Un mare di dischi, l'amore per la lirica, i sussidiari, i libri d'inglese e la foto della prima comunione a Caldogno, in provincia di Vicenza: il suo mondo è raccolto in quei tre metri per tre dove troneggia il suo adorato pianoforte. Mi dedica, con mani strimpellanti che viaggiano sicure quasi fossero un'altra cosa dal corpo, una scanzonata, "Marina, Marina, Marina...". Viene veramente da chiedersi quale Vittorio avremmo potuto conoscere, lui, persona così piena di capacità inventiva e sensibilità nonostante la malattia, se la legge Basaglia avesse fatto il suo corso fino in fondo e lasciato le porte aperte ad un'altra vita.

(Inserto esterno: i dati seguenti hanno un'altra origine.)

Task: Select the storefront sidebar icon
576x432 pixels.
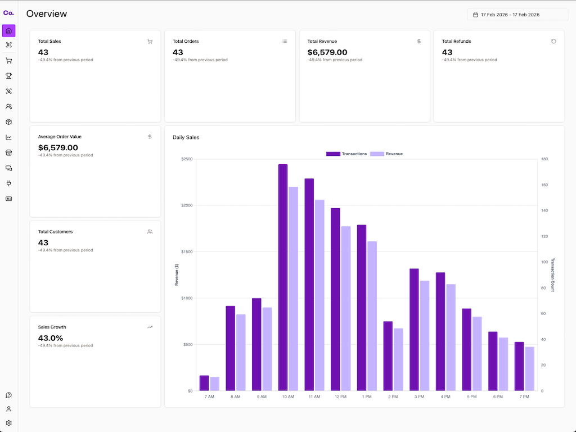Action: tap(8, 152)
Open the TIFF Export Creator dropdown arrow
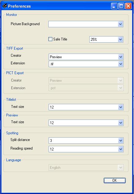134x194 pixels. pyautogui.click(x=121, y=57)

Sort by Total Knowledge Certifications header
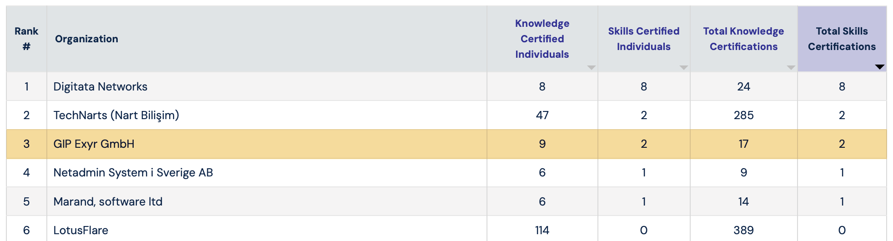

"Vittorio, sei contento del tuo libro?", gli chiedo sfogliando l'ultimo tema. "Sì, un successo - sorride - ma preferirei che lo pagassero a me quando lo comprano". L'idea non è poi così balorda anche perché finora, del sottoscritto anticipo previsto da contratto, non ha visto una lira.
"La scrittura è stata ed è per Vittorio il suo biglietto da visita, un momento di ricostruzione di sé e un canale di comunicazione importante - dice Guido Solerti - A scuola era un alunno modello, poter avere un ruolo diverso e positivo è per lui fondamentale". Fondamentale ora sarebbe per Vittorio avere un lavoro e uno stipendio. Ricorda con il volto illuminato il periodo, dal '76 al '79, quando lavorava al reparto imballaggio in una fabbrica del vicentino. Lavoro pesante per poi essere licenziato per "comportamento eccessivo". Ma il sogno resta e oggi si chiama "fare il falegname e magari essere pagato anche 50mila lire, ma pagato". Così, quando passiamo attraverso i sentieri alberati dell'ospedale, vicino a un padiglione sventrato dove c'era un laboratorio, lo percorre un guizzo vitale. "Tutto chiuso - smorza Solerti - qui non si fa più nulla e nessuno si prende la responsabilità di far lavorare Vittorio".
Quello che si può fare intanto (Vittorio va fuori da solo in città due volte la settimana) è tuffarsi nel traffico caotico della periferia cittadina e cercare un bar per fare merenda con un cannolo e un'aranciata. E lì, con quella sincerità brutale che diventa la poesia della sua lacerante scrittura, quella che nuota tra le righe fino a toccarti l'anima, Vittorio racconta con consumata perizia dell'altro suo nutrimento. Dal Serenase agli ultimi ritrovati, alla lunga migliori, ci spiega, la sua avventura con gli psicofarmaci è cibo quotidiano.
"Cosa ti manca di più Vittorio?". Forse non aspettava altro che quella domanda per potermi rifilare, occhi di un azzurro indecifrabile lanciati contro i miei, un sano; "Una donna". Sano, perché per Vittorio c'è un senso di colpa che macchia i suoi solitari "peccatucci" o la sua omosessualità "di cui", scrive, "non mi vergogno anche perché mi sono fatto una cosa abituaria", ma non è la normalità. La visita sta per finire e Vittorio, accompagnandoci per mano dentro la matassa ad alto voltaggio che è la sua vita, ci confida che, in fondo, l'unico vizio che ha non è che la sua malattia.